Touching Evil concludes with a case rooted in cyberspace . Someone has developed a site that manipulates young Web users into committing violent crimes: "Amathus," the site's featured gothic fantasy game, coaches players through a series of violent "tests"--from mutilating horses to homicide.
Creegan and Taylor zero in on a group of local college students when murder becomes the name of the game. Examining the bizarre manner in which the bodies of their victims have been mutilated, Creegan realizes it mirrors a notorious case of fifteen years ago involving a now-incarcerated prostitute, Justine Barber (Linda Henry). He suspects that the elusive "Amathus" Webmaster (Toby Salaman) is obsessed with Justine and enlists her support as decoy to catch him.
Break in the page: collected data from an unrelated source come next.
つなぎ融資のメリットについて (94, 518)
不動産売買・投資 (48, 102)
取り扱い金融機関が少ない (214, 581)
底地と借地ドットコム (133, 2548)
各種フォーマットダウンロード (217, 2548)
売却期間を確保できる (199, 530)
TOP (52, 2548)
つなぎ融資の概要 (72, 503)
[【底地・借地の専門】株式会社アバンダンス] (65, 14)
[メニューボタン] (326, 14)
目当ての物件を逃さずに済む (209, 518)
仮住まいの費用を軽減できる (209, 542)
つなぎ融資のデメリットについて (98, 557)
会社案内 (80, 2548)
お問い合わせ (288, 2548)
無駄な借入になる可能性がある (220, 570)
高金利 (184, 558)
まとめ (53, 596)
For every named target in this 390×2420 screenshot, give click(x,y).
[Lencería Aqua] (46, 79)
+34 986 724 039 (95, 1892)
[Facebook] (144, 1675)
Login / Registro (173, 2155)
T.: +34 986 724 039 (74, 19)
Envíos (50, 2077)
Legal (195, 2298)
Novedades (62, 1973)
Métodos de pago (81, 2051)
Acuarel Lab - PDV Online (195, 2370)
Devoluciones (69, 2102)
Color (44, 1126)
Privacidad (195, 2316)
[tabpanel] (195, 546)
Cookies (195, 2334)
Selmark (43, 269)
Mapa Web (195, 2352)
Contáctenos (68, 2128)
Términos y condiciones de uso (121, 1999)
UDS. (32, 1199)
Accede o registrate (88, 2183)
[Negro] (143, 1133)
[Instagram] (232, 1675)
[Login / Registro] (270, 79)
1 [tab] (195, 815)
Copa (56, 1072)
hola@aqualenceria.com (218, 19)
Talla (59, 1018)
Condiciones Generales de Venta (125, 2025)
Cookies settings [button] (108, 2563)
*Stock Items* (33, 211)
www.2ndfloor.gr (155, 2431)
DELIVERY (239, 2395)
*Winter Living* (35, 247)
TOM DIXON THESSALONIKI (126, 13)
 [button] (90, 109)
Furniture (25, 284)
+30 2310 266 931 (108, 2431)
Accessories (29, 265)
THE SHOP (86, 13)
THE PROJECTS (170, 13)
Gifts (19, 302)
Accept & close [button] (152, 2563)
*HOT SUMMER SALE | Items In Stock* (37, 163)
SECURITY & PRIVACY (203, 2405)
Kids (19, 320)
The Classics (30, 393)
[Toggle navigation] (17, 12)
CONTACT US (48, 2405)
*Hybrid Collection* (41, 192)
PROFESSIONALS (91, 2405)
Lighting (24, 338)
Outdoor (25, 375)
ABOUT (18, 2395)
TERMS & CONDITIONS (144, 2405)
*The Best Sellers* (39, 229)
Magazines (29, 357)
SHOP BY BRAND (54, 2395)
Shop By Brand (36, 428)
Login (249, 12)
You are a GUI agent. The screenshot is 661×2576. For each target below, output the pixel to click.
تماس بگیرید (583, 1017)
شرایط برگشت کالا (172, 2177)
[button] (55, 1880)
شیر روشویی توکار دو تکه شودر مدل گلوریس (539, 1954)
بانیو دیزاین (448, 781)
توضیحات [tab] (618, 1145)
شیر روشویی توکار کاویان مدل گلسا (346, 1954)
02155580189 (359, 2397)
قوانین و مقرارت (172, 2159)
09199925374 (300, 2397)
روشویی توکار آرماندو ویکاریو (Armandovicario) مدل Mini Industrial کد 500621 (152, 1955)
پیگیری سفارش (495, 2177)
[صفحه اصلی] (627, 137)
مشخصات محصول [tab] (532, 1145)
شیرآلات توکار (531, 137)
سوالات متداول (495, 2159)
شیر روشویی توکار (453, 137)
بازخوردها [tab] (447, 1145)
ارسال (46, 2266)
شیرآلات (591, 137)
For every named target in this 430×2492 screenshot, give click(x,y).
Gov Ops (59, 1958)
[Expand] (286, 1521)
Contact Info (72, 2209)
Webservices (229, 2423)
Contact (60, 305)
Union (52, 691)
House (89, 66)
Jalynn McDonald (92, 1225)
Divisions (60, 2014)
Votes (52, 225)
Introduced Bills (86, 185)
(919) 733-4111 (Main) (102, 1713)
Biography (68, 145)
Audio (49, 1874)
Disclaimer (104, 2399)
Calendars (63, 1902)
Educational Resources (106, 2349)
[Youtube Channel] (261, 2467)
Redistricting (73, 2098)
Meanwhile, another member of the OSC team, D.S. Jonathan Kreitman (Adam Kotz), struggles to face down his own personal demons, and chooses his own brand of justice over the law.
Throughout the series, writer/creator Paul Abbott's aim was, he says, "to produce a series which is fresh and different" from other police dramas. "There are not many stories about educated, 'graduate' coppers--fast-track cops who do more thinking than shouting," Abbott continues. "Touching Evil hinges on high-concept crime stories and deals with difficult subjects, things that touch the heart strings, things that scare people most."
Like Creegan, Abbott has a vivid scar above his right eye (the result of a knifing/mugging a decade ago) and a determined passion in his voice when he talks about what he believes in. Of his crimefighting alter-ego, Abbott says his wife (actress Saskia Downes, who plays Creegan's estranged wife Kerry) "insists she can hear me in Creegan. I can be very cynical, but the kind of things I'm passionate about, I never let up on. I think Creegan is like that. He is very determined and has an unspoken force behind him in dealing with these criminals. I'm interested in people who are not straightforward. It makes the best kind of television."